La selezione dei soggetti partecipanti al bando e perciò la definizione del programma, avverrà entro la prossima settimana, dopo di che l’associazione sarà impegnata nell’organizzazione logistica e operativa del festival. Come afferma sempre Marina Carluccio “è nostra intenzione cercare la collaborazione delle strutture ricettive e ristoratrici della città e renderle parte del progetto del festival”. Questo per spiegare quanto una iniziativa di questo tipo, oltre al grande valore culturale, possa rappresentare anche una importante opportunità dal punto di vista dell’indotto.

“Il desiderio dell’associazione – prosegue Carluccio – è che il festival possa essere un’occasione di crescita per l’intero tessuto urbano”.
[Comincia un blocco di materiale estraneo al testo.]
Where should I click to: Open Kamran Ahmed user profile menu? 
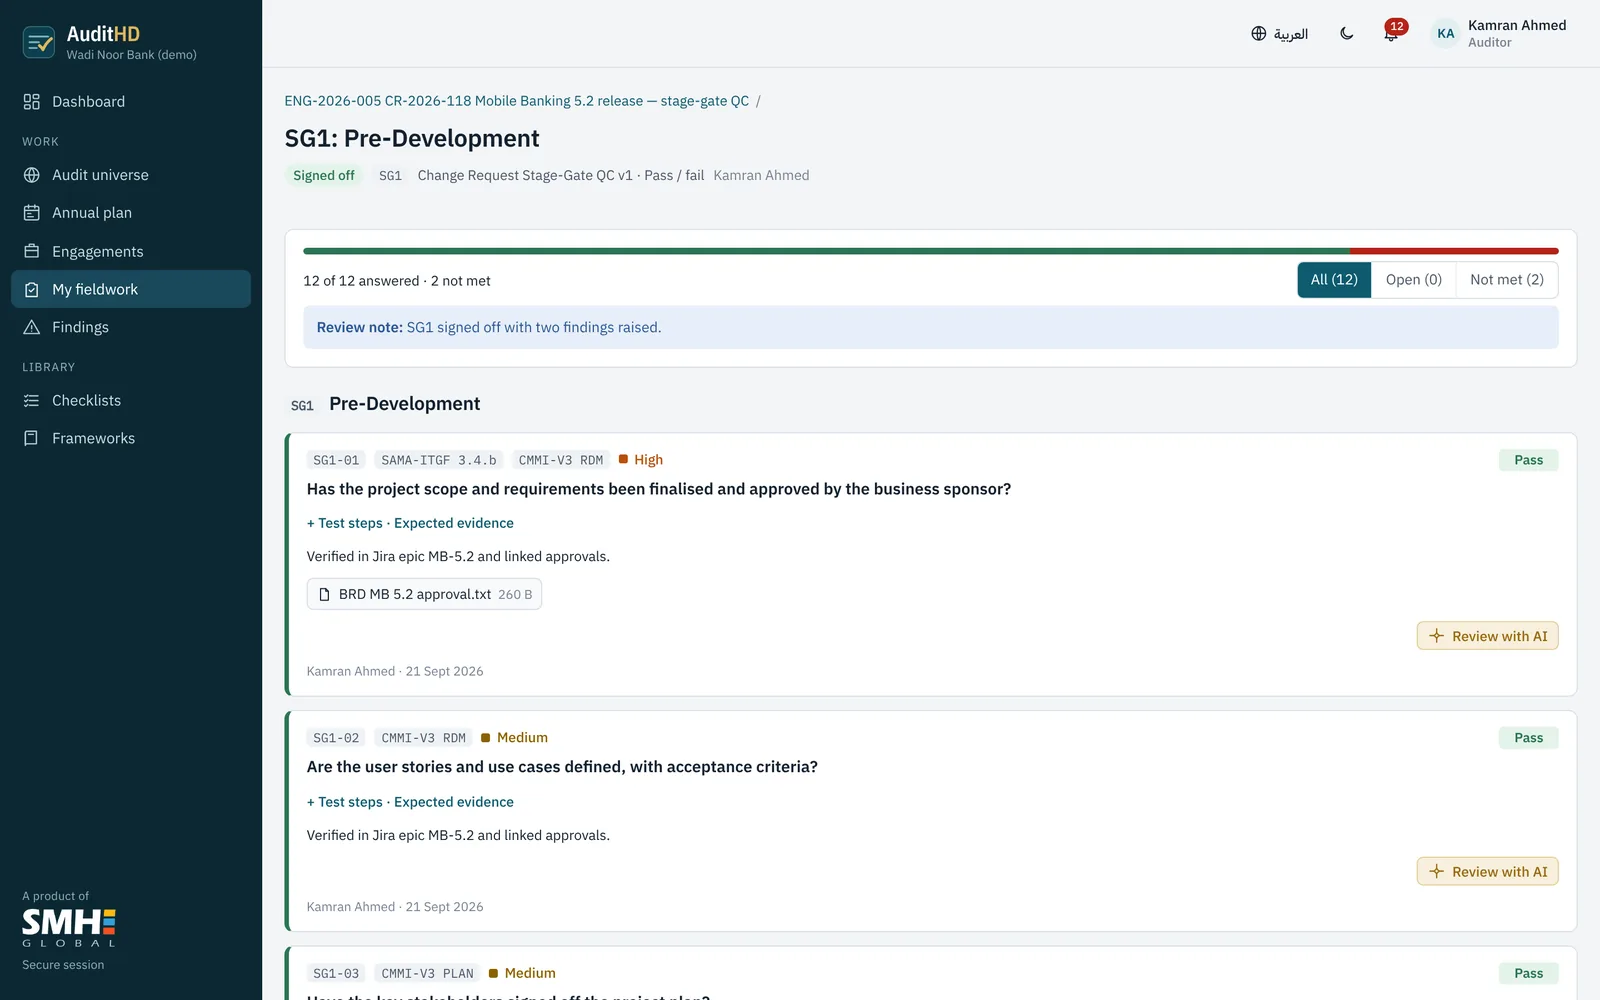[1499, 34]
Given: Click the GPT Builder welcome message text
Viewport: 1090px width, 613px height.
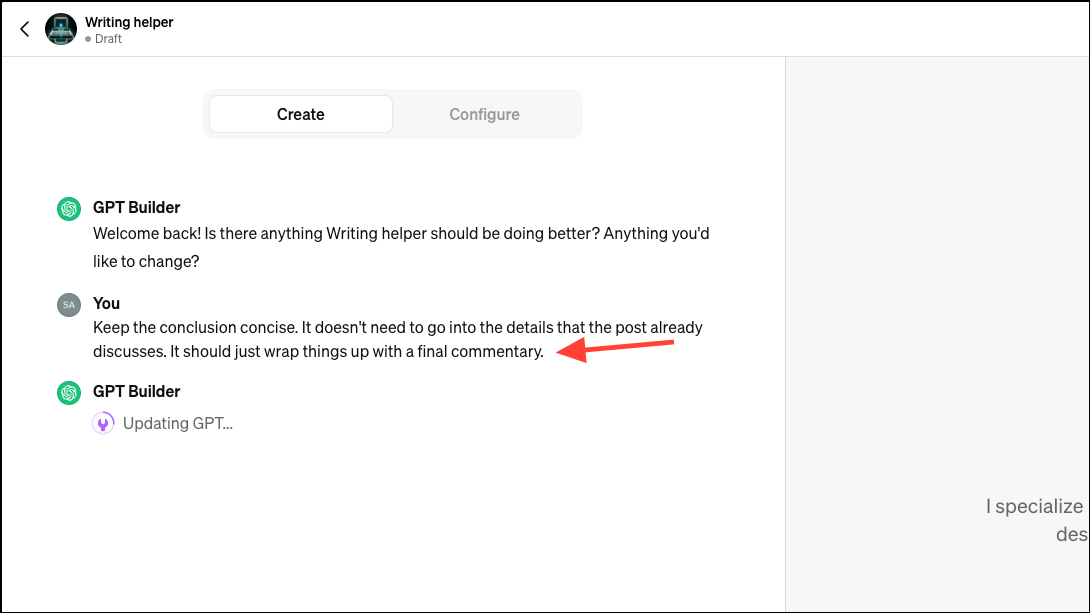Looking at the screenshot, I should [x=400, y=246].
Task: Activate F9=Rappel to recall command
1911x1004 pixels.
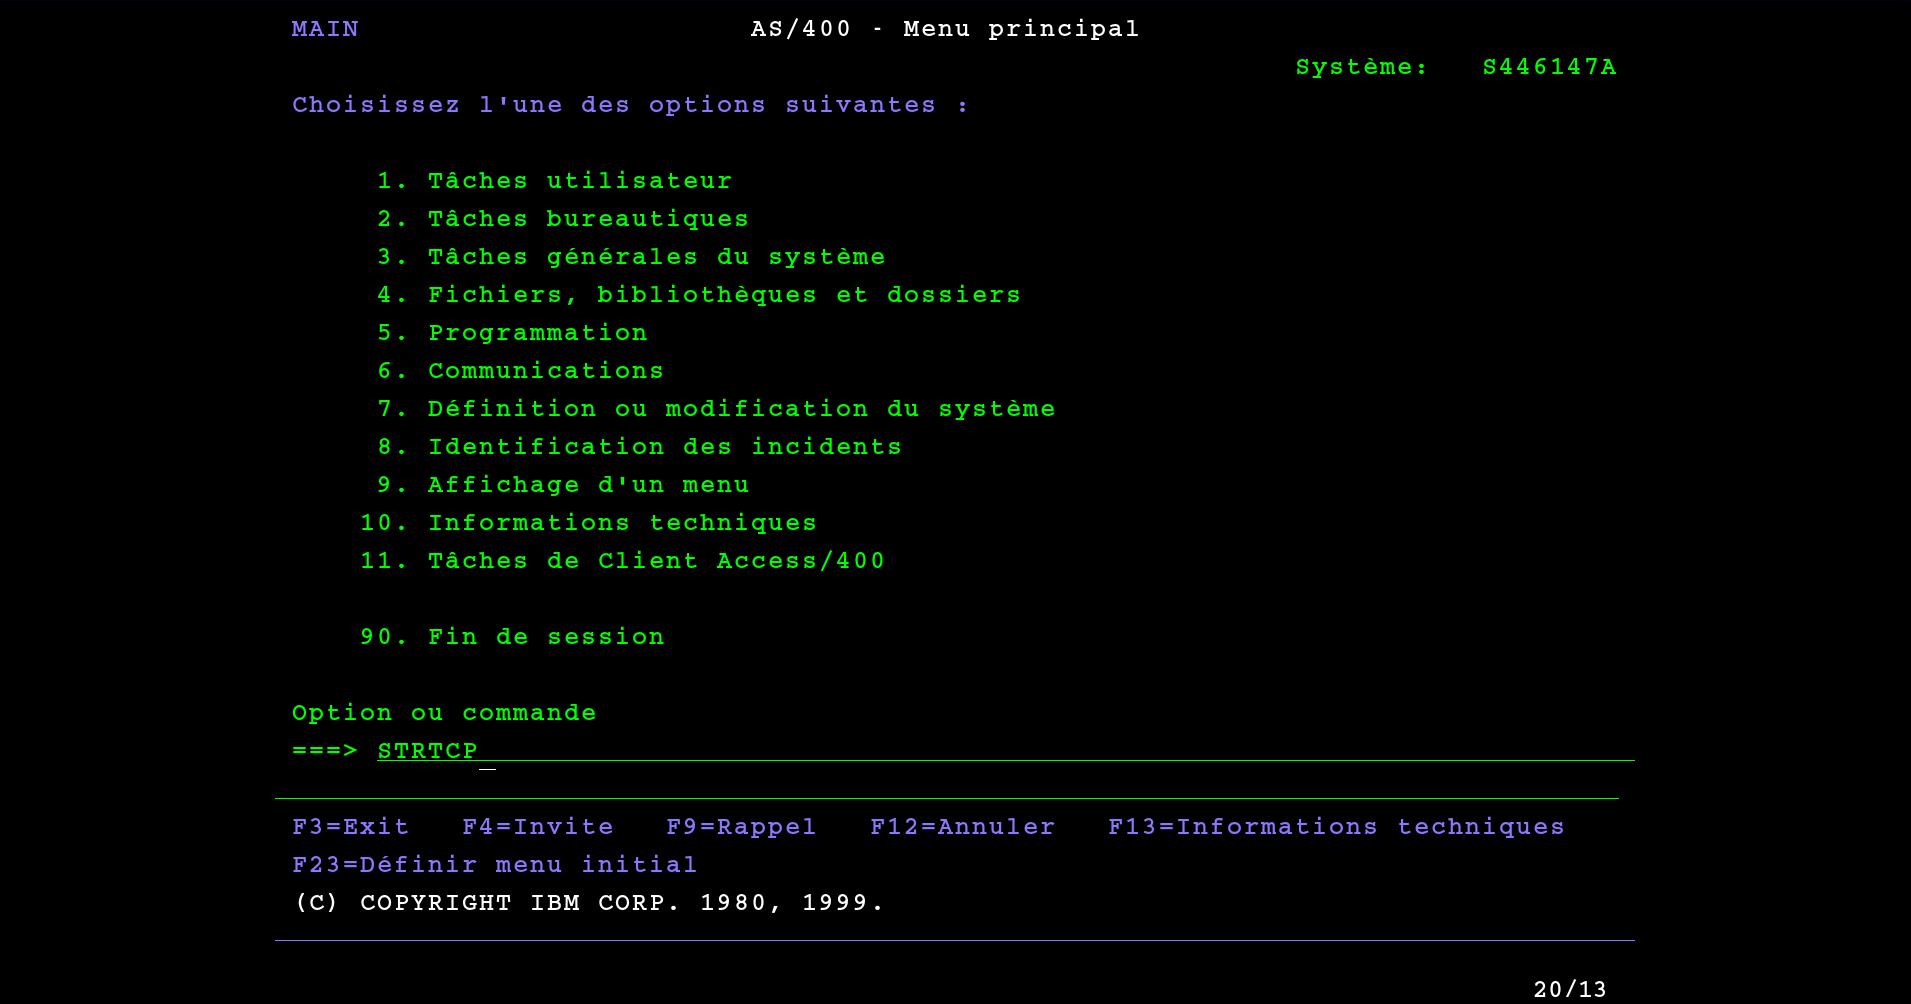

Il festival è realizzato grazie alla collaborazione tra l’assessorato alla Cultura del Comune di Rovigo e il Teatro del Lemming, rappresentato dal direttore Massimo Munaro, con il sostegno della fondazione Cariparo e del ministero e con il patrocinio dell’amministrazione provinciale di Rovigo. Opera Prima ha ricevuto infatti al suo rinascere quest’anno il riconoscimento e un contributo da parte del ministero, unico festival teatrale in veneto a potersi fregiare di questo riconoscimento, a testimonianza della rilevanza che assume da subito nel panorama teatrale italiano.